**EXERCISE INSTRUCTIONS**
In the material that follows, substitute "settings icon" for "settings gear", change nothing else, and write the lines out again without the pictures.

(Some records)
■ ■ ■ ■ ■ ■ ■

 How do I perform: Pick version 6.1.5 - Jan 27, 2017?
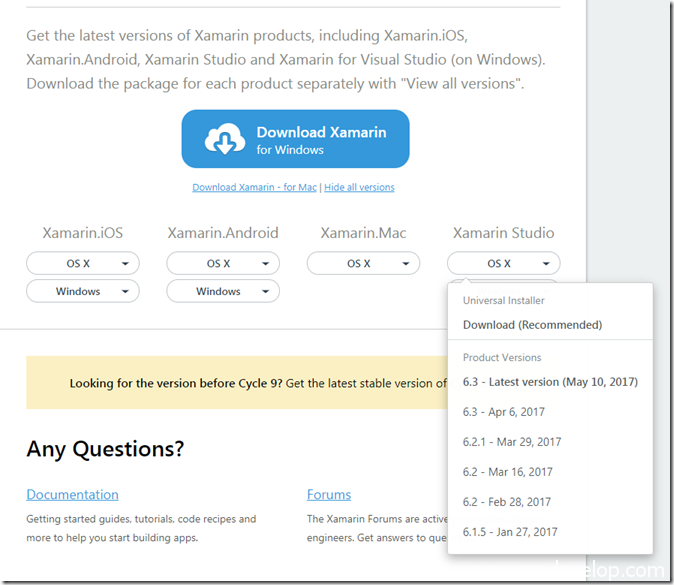click(510, 532)
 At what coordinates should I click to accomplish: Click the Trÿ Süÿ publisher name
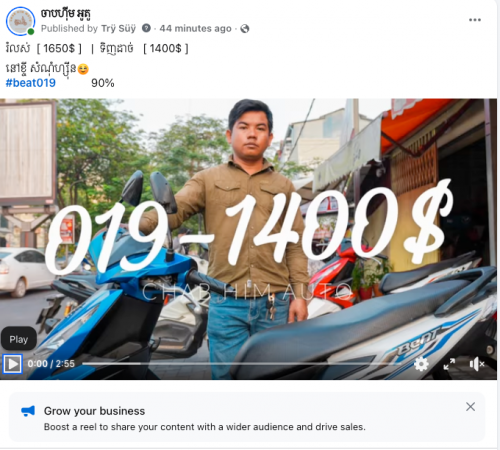[118, 28]
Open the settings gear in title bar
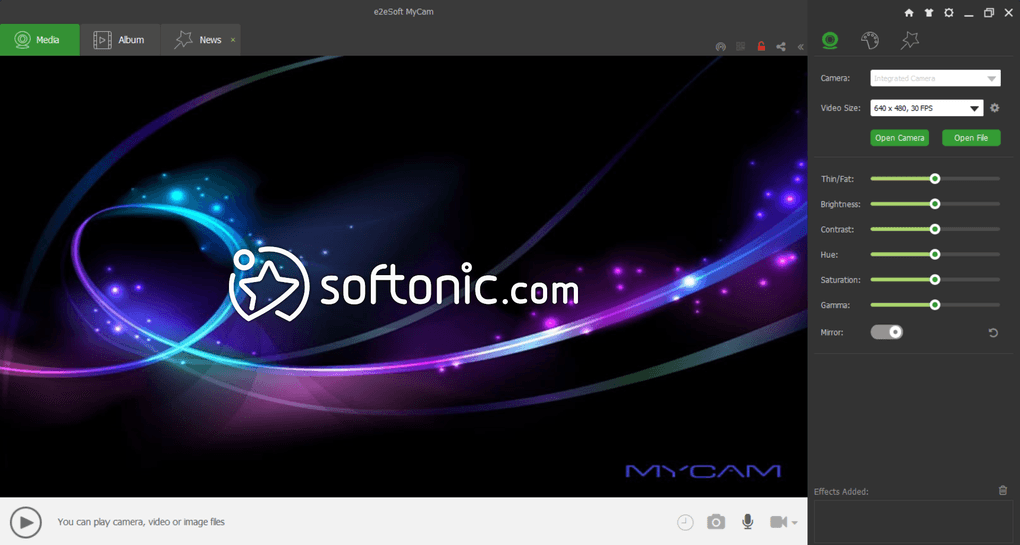This screenshot has height=545, width=1020. click(x=948, y=13)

■ ■ ■ ■ ■ ■ ■

**EXERCISE RESPONSE**
 How do I perform: Pick version 6.1.5 - Jan 27, 2017?
click(510, 532)
 At what coordinates should I click to accomplish: Click the Trÿ Süÿ publisher name
[118, 28]
Open the settings icon in title bar
This screenshot has height=545, width=1020. click(x=948, y=13)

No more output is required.